If a line in the records below contains "green", copy that line.

(DATA EXTRACTS Opens)

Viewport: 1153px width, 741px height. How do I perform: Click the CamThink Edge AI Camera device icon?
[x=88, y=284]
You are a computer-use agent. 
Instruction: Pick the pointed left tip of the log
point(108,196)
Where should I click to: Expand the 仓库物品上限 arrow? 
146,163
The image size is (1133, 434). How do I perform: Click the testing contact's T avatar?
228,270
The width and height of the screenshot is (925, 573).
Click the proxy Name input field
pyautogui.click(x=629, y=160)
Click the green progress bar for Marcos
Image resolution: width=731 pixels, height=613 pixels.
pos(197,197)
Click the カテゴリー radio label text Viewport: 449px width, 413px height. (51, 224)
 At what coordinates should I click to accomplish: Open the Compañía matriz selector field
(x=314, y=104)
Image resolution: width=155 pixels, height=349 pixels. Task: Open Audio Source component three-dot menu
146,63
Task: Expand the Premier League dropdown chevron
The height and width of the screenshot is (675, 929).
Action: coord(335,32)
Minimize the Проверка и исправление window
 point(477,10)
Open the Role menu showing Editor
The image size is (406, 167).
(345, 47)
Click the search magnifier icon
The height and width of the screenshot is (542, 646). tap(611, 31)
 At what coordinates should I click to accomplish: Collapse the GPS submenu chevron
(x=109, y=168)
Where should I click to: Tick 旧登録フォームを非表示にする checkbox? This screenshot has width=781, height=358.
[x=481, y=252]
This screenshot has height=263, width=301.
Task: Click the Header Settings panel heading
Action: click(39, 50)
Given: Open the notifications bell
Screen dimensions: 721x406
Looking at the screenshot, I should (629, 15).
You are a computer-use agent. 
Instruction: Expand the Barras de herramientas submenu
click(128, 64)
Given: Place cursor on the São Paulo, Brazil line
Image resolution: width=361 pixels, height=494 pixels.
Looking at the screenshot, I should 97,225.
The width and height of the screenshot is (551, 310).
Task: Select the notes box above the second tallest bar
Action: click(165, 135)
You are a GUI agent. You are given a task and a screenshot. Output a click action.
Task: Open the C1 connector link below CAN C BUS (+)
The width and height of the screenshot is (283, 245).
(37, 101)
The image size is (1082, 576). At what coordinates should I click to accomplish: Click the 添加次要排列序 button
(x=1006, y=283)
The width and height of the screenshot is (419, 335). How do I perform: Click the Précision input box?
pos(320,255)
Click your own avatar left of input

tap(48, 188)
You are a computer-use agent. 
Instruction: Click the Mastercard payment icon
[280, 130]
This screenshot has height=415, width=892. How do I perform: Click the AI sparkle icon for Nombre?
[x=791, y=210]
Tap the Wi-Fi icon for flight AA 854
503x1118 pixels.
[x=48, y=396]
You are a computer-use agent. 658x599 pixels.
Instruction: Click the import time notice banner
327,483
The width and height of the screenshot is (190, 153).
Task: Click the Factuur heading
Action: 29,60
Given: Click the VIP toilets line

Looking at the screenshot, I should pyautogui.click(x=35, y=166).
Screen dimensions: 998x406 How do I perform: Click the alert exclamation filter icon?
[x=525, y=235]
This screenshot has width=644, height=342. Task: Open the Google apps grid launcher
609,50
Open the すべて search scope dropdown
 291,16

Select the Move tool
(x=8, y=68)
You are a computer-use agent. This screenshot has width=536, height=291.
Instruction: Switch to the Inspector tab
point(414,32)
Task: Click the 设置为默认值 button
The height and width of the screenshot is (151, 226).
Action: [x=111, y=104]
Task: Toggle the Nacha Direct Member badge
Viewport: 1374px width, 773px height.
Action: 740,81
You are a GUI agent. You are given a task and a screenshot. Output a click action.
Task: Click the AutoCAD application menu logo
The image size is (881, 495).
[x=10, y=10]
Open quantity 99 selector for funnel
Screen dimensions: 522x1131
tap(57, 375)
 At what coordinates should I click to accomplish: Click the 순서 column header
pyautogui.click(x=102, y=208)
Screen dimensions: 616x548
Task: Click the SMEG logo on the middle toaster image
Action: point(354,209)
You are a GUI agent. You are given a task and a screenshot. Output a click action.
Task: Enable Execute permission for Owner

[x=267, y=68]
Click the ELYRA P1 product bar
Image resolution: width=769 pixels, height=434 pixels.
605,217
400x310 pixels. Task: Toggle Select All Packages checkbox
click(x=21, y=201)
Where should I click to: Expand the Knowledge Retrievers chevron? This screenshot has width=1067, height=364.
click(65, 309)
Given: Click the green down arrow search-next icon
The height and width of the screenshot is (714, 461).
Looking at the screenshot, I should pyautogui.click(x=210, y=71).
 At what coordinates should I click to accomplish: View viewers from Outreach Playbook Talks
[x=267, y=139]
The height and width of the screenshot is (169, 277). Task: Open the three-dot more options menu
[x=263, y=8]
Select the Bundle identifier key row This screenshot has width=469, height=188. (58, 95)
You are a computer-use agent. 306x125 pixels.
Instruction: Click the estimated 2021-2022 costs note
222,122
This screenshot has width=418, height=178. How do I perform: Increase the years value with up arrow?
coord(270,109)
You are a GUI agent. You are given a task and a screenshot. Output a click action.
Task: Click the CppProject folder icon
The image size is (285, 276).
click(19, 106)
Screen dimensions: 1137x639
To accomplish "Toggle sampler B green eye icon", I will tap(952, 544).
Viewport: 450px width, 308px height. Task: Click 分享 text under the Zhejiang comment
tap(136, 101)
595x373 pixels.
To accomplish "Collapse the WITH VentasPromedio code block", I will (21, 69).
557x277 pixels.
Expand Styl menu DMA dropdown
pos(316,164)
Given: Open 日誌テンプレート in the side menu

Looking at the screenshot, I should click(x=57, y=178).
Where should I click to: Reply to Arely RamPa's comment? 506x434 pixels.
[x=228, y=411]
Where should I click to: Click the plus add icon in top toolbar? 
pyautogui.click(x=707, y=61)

(DATA EXTRACTS Closes)

**YOUR RESPONSE**
Click the green progress bar for Marcos
Given: Click the green down arrow search-next icon
To accomplish "Toggle sampler B green eye icon", I will tap(952, 544).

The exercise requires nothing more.